The documentation is up to date with these changes.

copy-pr-bot · 2026-05-01T15:42:47Z

Auto-sync is disabled for draft pull requests in this repository. Workflows must be run manually.

Contributors can view more details about this message here.

mroeschke · 2026-05-07T19:14:56Z

                    )
-                    if len(table) == 0:
+                    keys = (
+                        tuple(table.keys()) if hasattr(table, "keys") else ()


Suggested change

tuple(table.keys()) if hasattr(table, "keys") else ()

tuple(table.keys()) if isinstance(table, dict) else ()

Could we use this stricter check?

mroeschke · 2026-05-07T19:17:48Z

+                    if len(table) == 0 or (
+                        keys
+                        and all(isinstance(k, int) for k in keys)
+                        and tuple(keys) == tuple(range(len(keys)))


Suggested change

and tuple(keys) == tuple(range(len(keys)))

and keys == tuple(range(len(keys)))

(Since the keys assignment above creates it as a tuple already)

Also this does have the assumption that the columns are always 0..n (e.g. maybe the rangeindex could be 1...n + 1), but that can be tackled in a follow up

mroeschke · 2026-05-07T19:18:50Z

+                    )
+                    if len(table) == 0 or (
+                        keys
+                        and all(isinstance(k, int) for k in keys)


I believe this check is redundant with the one below. The equality comparison below should be false if keys did not contain ints

mroeschke · 2026-05-07T19:22:04Z

+        # axis name (matching pandas behavior).
+        if (
+            not multilevel
+            and isinstance(self.obj, DataFrame)


Suggested change

and isinstance(self.obj, DataFrame)

and self.obj.ndim == 2

nit (to avoid the DataFrame runtime import)

mroeschke · 2026-05-07T19:30:05Z

+                    positions = [
+                        source_pd_cols.get_loc(c) for c in result._column_names
+                    ]


You might be able to to the same with

indexer = source_pd_cols.get_indexer(result._column_names) if not (indexer == -1).any(): taken = source_pd_cols.take(positions) ...

mroeschke · 2026-05-07T19:38:22Z

+        elif (
+            all(obj._data.rangeindex for obj in objs)
+            and all(
+                tuple(obj._column_names) == tuple(range(obj._num_columns))

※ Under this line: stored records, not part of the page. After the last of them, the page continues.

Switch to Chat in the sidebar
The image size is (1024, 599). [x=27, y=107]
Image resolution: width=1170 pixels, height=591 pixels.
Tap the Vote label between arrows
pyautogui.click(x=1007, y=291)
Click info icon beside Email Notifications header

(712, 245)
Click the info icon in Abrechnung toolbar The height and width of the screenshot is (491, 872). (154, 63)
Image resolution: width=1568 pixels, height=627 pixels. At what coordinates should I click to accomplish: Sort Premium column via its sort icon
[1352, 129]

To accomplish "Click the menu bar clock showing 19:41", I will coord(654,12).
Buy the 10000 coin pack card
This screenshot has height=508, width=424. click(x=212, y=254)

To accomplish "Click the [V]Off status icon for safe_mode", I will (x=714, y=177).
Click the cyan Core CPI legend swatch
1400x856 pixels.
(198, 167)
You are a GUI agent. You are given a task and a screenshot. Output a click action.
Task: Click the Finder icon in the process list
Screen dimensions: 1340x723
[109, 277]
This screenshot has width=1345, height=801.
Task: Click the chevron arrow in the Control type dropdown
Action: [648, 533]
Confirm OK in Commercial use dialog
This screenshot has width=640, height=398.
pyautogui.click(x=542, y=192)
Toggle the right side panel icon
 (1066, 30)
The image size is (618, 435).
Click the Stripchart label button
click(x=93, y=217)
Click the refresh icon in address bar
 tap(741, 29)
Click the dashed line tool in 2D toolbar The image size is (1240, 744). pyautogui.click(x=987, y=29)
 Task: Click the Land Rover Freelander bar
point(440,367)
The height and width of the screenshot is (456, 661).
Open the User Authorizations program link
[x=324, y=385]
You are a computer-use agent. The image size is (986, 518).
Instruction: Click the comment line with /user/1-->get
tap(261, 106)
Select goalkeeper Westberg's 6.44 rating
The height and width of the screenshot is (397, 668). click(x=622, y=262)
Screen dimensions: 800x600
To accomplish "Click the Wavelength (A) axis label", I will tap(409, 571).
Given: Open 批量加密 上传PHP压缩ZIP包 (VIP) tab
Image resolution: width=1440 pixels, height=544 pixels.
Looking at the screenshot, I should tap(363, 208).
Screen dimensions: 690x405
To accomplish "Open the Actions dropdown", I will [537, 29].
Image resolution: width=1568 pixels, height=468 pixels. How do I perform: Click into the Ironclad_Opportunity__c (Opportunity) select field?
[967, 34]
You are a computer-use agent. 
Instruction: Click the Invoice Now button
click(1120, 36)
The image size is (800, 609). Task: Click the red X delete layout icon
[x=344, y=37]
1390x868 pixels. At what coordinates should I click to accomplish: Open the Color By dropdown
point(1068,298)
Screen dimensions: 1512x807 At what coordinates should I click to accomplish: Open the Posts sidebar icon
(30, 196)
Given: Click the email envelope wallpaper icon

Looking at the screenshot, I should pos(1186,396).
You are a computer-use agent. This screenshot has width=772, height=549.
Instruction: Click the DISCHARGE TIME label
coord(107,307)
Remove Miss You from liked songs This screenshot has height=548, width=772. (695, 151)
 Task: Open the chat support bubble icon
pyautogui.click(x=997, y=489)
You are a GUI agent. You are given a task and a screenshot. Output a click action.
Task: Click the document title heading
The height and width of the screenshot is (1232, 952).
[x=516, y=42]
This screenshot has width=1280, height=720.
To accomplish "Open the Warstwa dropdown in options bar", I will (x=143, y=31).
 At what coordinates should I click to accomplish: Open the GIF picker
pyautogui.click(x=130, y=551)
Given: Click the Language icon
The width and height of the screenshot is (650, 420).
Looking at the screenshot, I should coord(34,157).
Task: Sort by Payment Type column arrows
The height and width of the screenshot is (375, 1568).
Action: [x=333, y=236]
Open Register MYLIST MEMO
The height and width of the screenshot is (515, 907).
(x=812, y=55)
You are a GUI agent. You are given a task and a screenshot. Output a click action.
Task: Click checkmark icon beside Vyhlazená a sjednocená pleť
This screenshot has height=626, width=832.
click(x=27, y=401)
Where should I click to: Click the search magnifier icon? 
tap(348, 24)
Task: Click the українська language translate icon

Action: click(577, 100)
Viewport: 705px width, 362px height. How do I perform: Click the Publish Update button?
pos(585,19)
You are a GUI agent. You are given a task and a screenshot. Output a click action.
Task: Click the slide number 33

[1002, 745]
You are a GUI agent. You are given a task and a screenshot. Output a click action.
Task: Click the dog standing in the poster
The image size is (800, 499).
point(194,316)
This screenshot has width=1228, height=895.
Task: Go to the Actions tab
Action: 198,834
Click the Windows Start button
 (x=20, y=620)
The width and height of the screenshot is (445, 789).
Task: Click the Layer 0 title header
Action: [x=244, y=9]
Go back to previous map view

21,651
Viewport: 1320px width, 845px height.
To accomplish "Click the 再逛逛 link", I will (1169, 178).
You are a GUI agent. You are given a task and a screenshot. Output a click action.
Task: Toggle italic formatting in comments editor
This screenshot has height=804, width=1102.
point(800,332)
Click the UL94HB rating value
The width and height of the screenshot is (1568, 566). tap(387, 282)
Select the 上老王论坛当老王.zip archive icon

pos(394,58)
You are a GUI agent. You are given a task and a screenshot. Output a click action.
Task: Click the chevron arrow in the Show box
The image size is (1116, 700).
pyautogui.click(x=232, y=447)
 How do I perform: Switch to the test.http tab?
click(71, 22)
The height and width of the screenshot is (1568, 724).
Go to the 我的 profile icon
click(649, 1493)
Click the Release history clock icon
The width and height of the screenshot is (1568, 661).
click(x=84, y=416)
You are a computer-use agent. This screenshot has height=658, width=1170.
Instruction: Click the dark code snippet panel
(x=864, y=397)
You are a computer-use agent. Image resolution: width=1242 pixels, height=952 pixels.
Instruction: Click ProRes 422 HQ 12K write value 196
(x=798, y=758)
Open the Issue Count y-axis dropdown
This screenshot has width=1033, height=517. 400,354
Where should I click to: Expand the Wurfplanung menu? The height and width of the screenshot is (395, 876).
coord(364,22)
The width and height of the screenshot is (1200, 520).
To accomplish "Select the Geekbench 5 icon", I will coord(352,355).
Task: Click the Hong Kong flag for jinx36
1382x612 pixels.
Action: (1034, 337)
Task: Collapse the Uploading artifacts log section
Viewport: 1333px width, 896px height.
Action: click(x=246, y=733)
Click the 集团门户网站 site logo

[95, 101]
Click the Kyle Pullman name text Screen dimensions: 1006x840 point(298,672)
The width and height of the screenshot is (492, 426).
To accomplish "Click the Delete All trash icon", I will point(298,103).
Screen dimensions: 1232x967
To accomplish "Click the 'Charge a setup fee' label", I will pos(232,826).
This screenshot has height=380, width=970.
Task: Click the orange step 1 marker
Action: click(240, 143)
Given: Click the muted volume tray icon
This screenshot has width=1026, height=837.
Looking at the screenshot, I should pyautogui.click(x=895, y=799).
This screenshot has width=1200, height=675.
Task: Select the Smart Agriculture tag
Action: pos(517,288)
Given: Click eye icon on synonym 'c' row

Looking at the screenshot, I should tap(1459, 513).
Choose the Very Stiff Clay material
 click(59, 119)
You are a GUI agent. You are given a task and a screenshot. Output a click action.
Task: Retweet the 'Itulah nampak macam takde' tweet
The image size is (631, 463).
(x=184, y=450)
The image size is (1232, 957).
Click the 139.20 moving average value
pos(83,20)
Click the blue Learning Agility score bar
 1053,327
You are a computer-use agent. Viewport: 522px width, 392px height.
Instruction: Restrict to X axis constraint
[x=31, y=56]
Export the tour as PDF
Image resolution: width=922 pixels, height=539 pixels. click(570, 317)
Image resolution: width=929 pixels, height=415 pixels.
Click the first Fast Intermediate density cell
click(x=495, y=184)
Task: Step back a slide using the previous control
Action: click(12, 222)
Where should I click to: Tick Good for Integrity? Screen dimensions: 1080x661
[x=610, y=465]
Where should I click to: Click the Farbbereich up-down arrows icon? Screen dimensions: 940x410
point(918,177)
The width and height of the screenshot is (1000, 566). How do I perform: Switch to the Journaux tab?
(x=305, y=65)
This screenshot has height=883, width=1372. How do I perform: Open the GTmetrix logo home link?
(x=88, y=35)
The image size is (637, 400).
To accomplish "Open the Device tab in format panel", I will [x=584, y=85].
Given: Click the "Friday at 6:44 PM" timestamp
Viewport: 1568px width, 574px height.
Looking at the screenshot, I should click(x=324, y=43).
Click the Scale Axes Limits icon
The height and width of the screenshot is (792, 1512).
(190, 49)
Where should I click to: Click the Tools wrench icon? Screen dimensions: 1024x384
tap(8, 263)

If the first all check confirms obj has a RangeIndex columns, and we're only going to compare against 0..n (which as mentioned above might be limiting), we could make this check quicker by just checking obj._column_names[0] == 0 and obj._column_names[-1] == obj._num_columns - 1) instead of all the materialized range values

mroeschke · 2026-05-07T20:55:33Z

+            df.columns = pd.CategoricalIndex(
+                list(self_pd_cols) + list(other_pd_cols),
+                dtype=self_pd_cols.dtype,
+                name=self_pd_cols.name
+                if self_pd_cols.name == other_pd_cols.name
+                else None,
+            )


Suggested change

df.columns = pd.CategoricalIndex(

list(self_pd_cols) + list(other_pd_cols),

dtype=self_pd_cols.dtype,

name=self_pd_cols.name

if self_pd_cols.name == other_pd_cols.name

else None,

)

df.columns = self_pd_cols.append(other_pd_cols)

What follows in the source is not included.